Ortiz, Abreu And Forks In The Road
At 26, Red Sox David Ortiz was released after posting an OPS+ 20% higher than the league average. Last week, Jose Dariel Abreu, also 26, signed the richest contract for any Cuban player…ever.
If one ever needed an example of perception versus reality, this is it. Both players were considered bat first options at the same age. Ortiz belted 20 home runs at the Major League level in 466 plate appearances. Abreu slugged 19 in Cuba this year, albeit in just 389 plate appearances. Yet, one was released for a Rule 5 shortstop named Jose Morban while the other received a contract for 68-million.
What were the Minnesota Twins thinking? In their defense, Ortiz’ exit opened the door for Justin Morneau to contribute at the Major League level. Additionally, they won the division before losing in the ALCS with a young core of players the same year.

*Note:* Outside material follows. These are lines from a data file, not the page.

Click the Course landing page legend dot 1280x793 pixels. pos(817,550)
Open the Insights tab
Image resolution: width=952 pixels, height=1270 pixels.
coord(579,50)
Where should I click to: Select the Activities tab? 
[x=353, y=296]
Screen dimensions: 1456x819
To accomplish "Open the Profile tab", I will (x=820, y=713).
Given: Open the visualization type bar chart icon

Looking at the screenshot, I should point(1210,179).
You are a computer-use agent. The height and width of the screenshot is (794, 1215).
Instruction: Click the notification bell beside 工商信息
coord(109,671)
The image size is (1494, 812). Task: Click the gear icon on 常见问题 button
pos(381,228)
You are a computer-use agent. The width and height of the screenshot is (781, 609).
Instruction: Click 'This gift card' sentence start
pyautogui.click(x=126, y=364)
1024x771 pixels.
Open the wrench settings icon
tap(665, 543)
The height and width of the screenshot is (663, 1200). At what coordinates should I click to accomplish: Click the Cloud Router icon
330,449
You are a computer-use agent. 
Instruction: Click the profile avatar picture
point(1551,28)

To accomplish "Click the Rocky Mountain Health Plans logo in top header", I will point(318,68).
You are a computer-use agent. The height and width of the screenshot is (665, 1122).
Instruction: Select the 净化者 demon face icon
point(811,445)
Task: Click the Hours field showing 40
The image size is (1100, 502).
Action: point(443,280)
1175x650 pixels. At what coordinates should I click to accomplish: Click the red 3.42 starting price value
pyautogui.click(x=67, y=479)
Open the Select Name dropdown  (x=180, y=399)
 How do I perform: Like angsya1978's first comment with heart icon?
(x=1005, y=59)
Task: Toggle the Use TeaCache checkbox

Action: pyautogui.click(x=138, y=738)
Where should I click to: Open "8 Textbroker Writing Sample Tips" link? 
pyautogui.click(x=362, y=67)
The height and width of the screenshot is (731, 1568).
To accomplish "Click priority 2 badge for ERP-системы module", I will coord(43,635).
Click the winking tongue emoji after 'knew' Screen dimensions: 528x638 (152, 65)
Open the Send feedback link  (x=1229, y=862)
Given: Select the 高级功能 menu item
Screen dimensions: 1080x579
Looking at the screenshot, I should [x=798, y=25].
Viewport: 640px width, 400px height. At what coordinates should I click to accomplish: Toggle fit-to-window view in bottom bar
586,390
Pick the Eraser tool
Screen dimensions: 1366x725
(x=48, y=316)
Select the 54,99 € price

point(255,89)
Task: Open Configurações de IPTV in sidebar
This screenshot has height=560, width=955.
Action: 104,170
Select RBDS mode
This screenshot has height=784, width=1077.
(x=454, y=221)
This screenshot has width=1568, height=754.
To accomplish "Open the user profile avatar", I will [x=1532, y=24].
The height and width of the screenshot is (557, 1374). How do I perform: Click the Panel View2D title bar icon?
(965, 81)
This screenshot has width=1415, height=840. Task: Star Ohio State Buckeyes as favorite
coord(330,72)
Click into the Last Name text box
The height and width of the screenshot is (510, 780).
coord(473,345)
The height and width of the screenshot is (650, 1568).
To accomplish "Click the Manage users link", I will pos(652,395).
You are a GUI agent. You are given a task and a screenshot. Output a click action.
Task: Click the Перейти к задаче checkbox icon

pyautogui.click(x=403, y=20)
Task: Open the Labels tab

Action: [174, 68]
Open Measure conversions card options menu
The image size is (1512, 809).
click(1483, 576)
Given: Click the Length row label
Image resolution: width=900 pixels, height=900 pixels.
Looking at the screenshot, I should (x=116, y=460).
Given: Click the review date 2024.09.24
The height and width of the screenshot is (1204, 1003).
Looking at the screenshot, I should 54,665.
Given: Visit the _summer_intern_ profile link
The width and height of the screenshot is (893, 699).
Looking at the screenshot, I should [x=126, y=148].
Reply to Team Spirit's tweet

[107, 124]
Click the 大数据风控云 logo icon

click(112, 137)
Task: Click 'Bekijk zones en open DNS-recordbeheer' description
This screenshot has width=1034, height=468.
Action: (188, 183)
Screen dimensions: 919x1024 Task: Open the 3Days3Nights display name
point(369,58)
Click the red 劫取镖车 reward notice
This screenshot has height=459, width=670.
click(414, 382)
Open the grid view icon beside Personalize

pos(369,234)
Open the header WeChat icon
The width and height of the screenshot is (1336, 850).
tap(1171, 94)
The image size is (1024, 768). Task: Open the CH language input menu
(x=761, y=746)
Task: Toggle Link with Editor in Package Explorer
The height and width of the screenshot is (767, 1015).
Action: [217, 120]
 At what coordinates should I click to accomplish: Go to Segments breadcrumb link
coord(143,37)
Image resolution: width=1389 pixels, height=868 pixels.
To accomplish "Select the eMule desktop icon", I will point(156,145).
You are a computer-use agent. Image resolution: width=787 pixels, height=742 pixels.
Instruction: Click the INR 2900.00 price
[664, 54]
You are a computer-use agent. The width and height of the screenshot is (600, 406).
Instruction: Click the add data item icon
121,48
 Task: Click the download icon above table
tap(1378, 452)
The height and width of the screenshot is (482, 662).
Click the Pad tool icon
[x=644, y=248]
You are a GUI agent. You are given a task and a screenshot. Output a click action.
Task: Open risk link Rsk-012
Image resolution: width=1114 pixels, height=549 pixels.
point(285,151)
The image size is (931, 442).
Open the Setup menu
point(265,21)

The Twins were positioned to win for years to come and must have believed an upgrade over Ortiz was needed to take the next step.
Unfortunately for the Twins, the 2003 version of David Ortiz was the upgrade they were looking for.
373 home runs later, Ortiz is now known as Big Papi and is a legend in Boston. Also considered one of the best hitters in World Series history, one has to wonder just how much his prolific bat changed the course of history for both the Minnesota and Boston franchises. Maybe somebody should write a book or something?
Ortiz signed with the Red Sox for 1.25 million and earned just shy of 44-million from 2003-2008. I won’t adjust every year for inflation, but the 1.25 Ortiz earned is equivalent to about 1.6 today (27% increase). Based on this, it’s safe to say those six years would total 55-60 million from 2014-2019. In essence, the White Sox are paying Abreu to be Ortiz – The Big Papi version.
Ortiz averaged 4.5 WAR per season from 2003-2008 by triple slashing .297/.398/.598. To exceed his salary, Abreu has to lift a heavy offensive load.
I wrote about Abreu last week.. kind of. And while I’m not sure of the player he’ll become given limited viewings, I do know the White Sox are paying him as a 2-3 win contributor from day one.
Overall, it’s a modest risk for the White Sox, but still a significant financial investment. For this deal to be a coup for the White Sox, the Ortiz blueprint suggests Abreu will have to be one of the game’s best hitters from day one.